── TEXTO SELECIONADO ──
Kroeber

#000997 – 22 de Maio de 2022

“It's the suppression of the word that gives it the power, the violence, the viciousness”, Lenny, 1974. Nestes tempos, havia polícia nos shows de Lenny Bruce. Assim que Lenny dissesse algo que ferisse as leis contra a obscenidade, era preso, de novo. Agora, não é necessário, porque são as pessoas que policiam o discurso dos outros, online. E nem sequer se vai a tribunal, tal é a força da censura social. Cobardemente, procura-se derrubar assim algumas pessoas, removendo-as do espaço público.
───
── EXCERTOS DE DADOS ──
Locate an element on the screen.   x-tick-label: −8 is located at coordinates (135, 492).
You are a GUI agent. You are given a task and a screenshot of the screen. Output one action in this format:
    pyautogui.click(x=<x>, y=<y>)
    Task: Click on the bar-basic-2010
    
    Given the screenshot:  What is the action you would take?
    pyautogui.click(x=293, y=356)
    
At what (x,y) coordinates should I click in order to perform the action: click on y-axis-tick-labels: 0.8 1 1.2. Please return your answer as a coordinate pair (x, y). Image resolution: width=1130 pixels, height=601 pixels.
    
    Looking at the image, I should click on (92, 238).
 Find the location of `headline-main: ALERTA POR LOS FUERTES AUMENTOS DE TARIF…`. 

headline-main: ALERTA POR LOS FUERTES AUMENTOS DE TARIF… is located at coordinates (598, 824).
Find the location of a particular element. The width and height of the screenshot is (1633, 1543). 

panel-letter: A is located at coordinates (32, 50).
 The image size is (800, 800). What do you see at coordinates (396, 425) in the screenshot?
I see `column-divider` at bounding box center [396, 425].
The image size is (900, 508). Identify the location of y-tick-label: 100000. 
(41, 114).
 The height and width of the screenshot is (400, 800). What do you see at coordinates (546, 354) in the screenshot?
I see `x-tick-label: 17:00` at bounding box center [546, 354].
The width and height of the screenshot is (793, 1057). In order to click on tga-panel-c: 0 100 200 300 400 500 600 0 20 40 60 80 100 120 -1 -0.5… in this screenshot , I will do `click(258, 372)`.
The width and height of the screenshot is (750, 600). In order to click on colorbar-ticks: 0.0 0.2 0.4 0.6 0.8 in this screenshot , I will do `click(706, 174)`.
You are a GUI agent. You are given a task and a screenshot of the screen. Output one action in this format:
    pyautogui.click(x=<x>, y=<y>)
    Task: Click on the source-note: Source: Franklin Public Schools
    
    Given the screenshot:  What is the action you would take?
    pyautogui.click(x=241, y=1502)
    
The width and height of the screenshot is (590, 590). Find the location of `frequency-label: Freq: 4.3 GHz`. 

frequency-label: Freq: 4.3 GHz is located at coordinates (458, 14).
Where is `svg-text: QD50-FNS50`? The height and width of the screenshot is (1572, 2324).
───
• _O QUE SE PEDE_: Escreva a continuação do texto sobre Lenny Bruce e a censura do discurso, começando logo depois da sua última frase.

• _RESULTADO DA TAREFA_:
#000996 – 21 de Maio de 2022

Continuo muito desiludido com o Jon Stewart. Ainda hoje me custou muito ouvi-lo referir Lenny Bruce e a forma ele “foi preso e levado a tribunal por dizer palavras”. A forma como Andrew Sullivan foi tratado no programa de Stewart, ao ponto de o interromperem e dizerem que não o iriam escutar, não me sai da cabeça. Diz Stewart, na cerimónia em que George Carlin é homenageado, que as palavras obscenas que Carlin usou em palco, e se tornaram um dos bits mais reconhecíveis de Carlin, agora fazem parte dos títulos do Netflix. Isto ainda é mais difícil de engolir. Custa-me a acreditar que, por exemplo Lenny, o bio-pic de 1974, com Dustin Hoffman no papel de Lenny Bruce, passasse no Netflix sem gerar controvérsia. Há uma cena em particular que seria impensável hoje em dia, que sendo uma das cenas mais humanizantes e ternas, hoje seria denunciada e motivo de cancelamento. Que esta é a cultura em relação ao discurso, não me surpreende. Mas Stewart era um dos meus heróis e custa-me vê-lo próximo desta moralidade neo-liberal, que desistiu dos pobres, tem mesmo nojo deles e se limita a sinalizar a sua própria virtude.

#000995 – 20 de Maio de 2022

A espondilite dói. Mas gera sonhos lúcidos interessantes.

#000994 – 19 de Maio de 2022

A segunda temporada de Russian Doll complica e melhora tudo.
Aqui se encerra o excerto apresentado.